▶ Description of the task:
Change "screenshot" to "screen capture" in the stretch from the start of the records through the line that contains "The image size is (630, 410).", both ends included, and give those lines again with nothing else altered.

▶ Data excerpts:

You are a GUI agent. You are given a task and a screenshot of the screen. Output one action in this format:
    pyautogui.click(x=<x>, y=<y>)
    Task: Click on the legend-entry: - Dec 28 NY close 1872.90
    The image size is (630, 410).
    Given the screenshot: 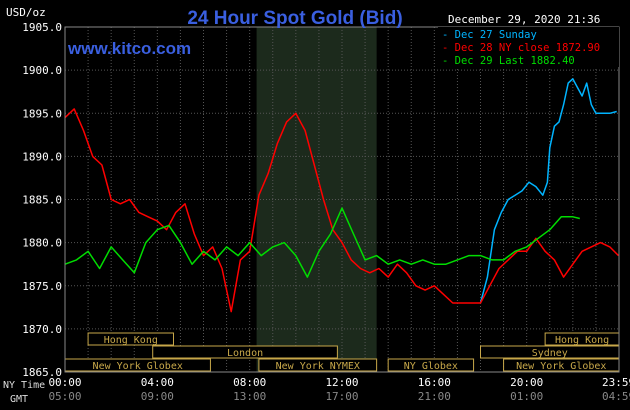 What is the action you would take?
    pyautogui.click(x=521, y=48)
    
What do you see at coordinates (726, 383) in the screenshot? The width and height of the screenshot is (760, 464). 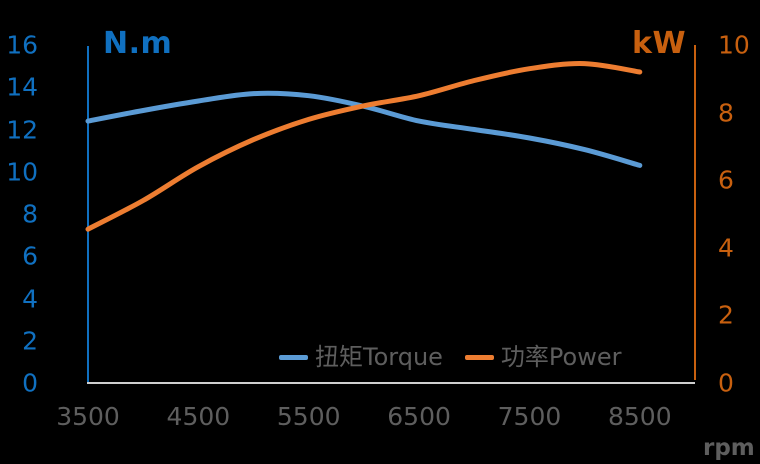 I see `right-axis-tick-label: 0` at bounding box center [726, 383].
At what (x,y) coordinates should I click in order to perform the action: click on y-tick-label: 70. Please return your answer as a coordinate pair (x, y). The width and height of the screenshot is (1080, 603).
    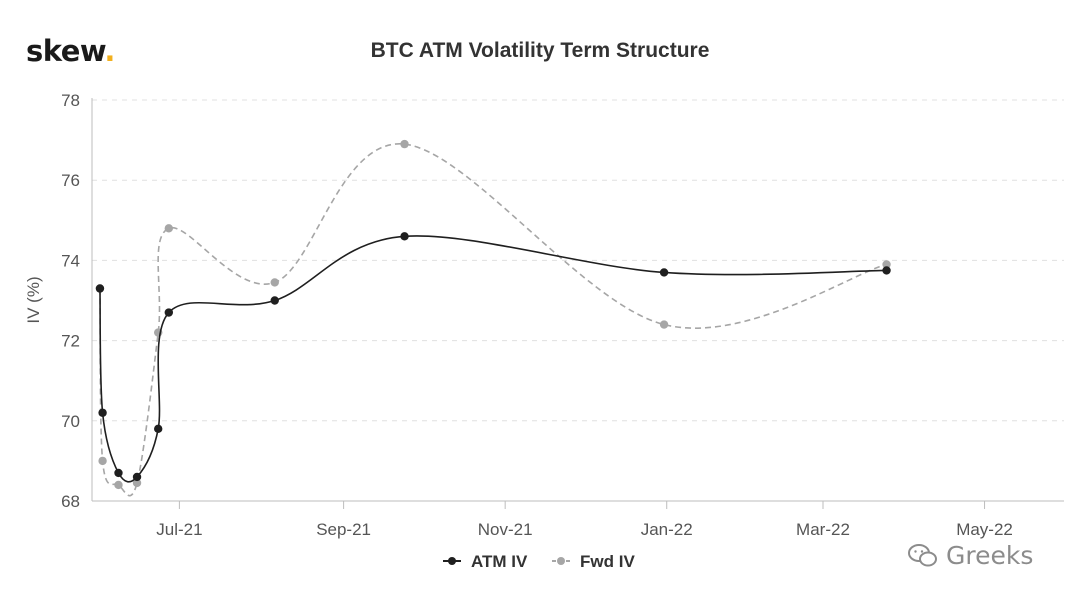
    Looking at the image, I should click on (70, 422).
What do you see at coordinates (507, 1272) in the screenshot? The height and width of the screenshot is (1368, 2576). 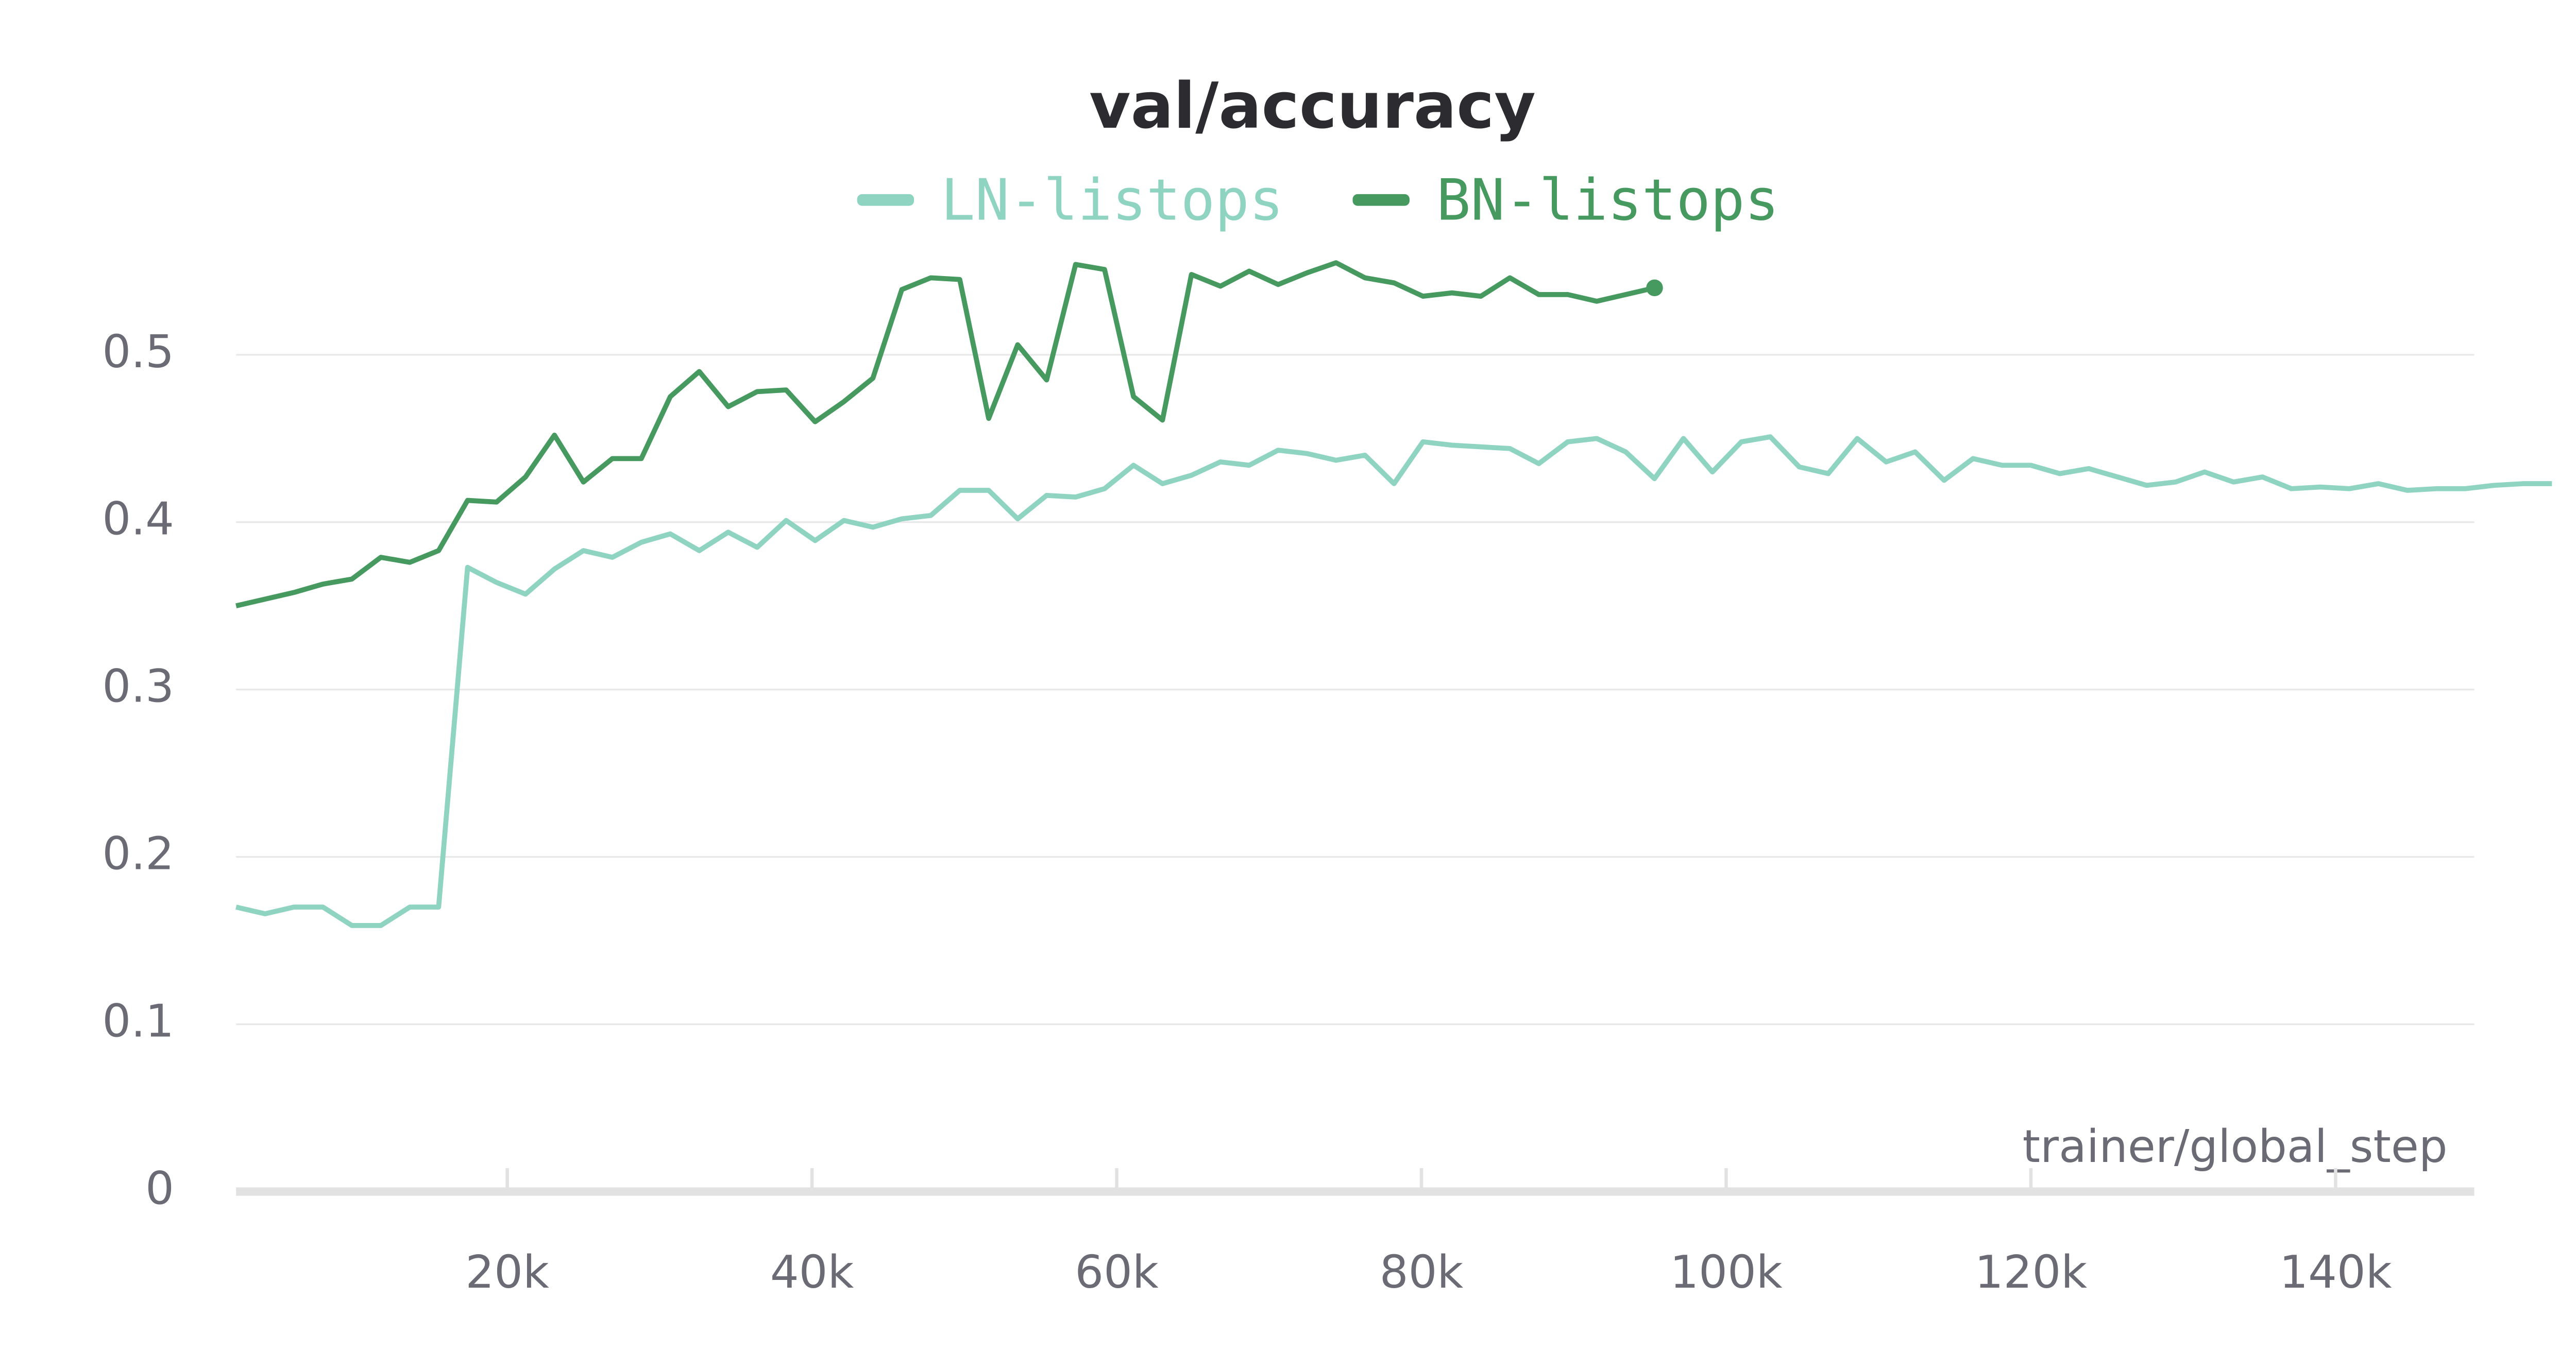 I see `x-tick-label: 20k` at bounding box center [507, 1272].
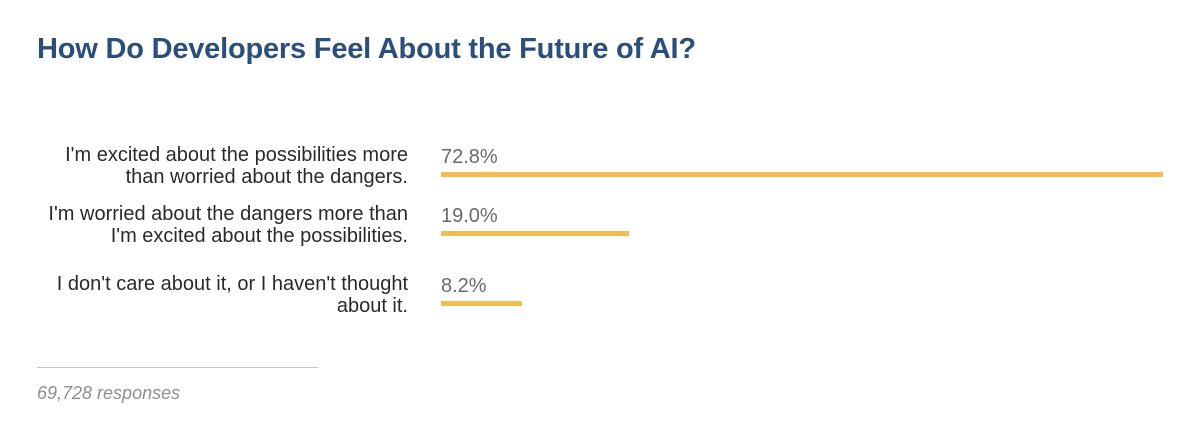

▶ Result below:
You are a GUI agent. You are given a task and a screen capture of the screen. Output one action in this format:
    pyautogui.click(x=<x>, y=<y>)
    Task: Click on the legend-entry: - Dec 28 NY close 1872.90
    The image size is (630, 410).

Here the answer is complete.